Abstract
The recent identification of TAR-DNA-binding protein-43 (TDP-43) as the major component of the pathologic inclusions characteristic to sporadic and familial frontotemporal lobar degeneration with ubiquitin-positive inclusions (FTLD-U), as well as most forms of amyotrophic lateral sclerosis (ALS), resolved a long-standing enigma concerning the nature of the ubiquitinated disease protein in these conditions and provides further evidence that ALS and FTLD-U represent a clinicopathological spectrum of neurodegenerative disorders that share similar pathomechanisms. Although the physiological function of TDP-43 in the brain and its specific role in FTLD-U and ALS pathogenesis is currently unknown, the presence of ubiquitinated, hyperphosphorylated and truncated species of TDP-43, in addition to redistribution of physiological TDP-43 from the nucleus to cytoplasmic inclusions, implicates TDP-43 in a novel and unifying mechanism of neurodegeneration in TDP-43 proteinopathies.

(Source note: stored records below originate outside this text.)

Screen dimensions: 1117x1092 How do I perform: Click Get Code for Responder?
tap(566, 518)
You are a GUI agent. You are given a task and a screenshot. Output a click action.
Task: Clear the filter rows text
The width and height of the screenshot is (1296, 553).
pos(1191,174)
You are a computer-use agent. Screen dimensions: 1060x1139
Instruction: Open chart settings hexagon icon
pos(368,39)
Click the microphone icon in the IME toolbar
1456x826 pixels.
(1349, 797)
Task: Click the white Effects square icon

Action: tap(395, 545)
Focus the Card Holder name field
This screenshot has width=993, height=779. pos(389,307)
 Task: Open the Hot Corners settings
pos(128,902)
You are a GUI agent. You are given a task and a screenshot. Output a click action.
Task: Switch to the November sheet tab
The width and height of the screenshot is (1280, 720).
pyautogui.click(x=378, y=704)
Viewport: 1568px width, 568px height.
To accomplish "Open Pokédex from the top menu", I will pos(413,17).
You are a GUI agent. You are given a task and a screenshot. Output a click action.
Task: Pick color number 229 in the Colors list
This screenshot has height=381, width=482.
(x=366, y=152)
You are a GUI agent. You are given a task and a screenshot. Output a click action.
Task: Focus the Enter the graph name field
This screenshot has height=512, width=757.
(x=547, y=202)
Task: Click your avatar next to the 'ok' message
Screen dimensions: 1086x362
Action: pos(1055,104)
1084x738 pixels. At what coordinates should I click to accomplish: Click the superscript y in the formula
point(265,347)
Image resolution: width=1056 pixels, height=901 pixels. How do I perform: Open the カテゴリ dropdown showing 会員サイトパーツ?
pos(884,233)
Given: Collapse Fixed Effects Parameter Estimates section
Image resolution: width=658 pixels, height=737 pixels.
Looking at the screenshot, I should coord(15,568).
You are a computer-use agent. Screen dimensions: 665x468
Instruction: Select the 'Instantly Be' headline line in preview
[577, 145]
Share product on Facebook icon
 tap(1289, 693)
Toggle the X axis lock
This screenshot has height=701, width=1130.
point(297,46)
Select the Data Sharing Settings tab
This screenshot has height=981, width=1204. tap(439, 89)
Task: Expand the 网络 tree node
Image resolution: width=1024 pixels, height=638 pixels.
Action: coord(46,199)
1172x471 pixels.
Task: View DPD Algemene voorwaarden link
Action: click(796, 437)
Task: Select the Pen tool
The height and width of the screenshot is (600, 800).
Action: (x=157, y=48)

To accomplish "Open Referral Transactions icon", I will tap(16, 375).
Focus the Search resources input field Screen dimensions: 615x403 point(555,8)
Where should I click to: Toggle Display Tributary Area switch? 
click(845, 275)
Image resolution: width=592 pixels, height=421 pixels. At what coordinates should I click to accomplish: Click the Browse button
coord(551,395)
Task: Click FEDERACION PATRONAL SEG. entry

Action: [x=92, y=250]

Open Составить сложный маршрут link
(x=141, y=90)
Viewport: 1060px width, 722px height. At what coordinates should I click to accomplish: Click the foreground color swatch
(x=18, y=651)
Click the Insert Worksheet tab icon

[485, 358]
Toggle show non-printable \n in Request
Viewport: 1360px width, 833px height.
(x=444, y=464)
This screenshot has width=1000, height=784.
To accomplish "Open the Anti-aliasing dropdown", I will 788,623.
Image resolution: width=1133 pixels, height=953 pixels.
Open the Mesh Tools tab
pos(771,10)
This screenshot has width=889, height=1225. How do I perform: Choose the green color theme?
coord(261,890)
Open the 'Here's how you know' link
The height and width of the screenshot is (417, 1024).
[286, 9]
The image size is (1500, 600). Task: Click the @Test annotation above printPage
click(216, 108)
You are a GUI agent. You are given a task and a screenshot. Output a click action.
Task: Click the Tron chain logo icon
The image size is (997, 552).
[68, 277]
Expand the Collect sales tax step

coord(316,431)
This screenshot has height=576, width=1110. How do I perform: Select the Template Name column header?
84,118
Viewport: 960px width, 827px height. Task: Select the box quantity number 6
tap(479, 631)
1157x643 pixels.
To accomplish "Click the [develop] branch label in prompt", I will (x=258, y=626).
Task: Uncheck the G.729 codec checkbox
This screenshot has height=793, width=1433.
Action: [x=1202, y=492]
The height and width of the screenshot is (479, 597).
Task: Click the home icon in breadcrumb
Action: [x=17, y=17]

In this review, we summarize the identification of TDP-43 and the advances in understanding TDP-43 proteinopathies, and finally we discuss the implications of these discoveries for future strategies in developing diagnostics and therapeutics for FTLD-U and ALS.
Financial disclosure
The authors have no relevant financial interests including employment, consultancies, honoraria, stock ownership or options, expert testimony, grants or patents received or pending, or royalties related to this manuscript.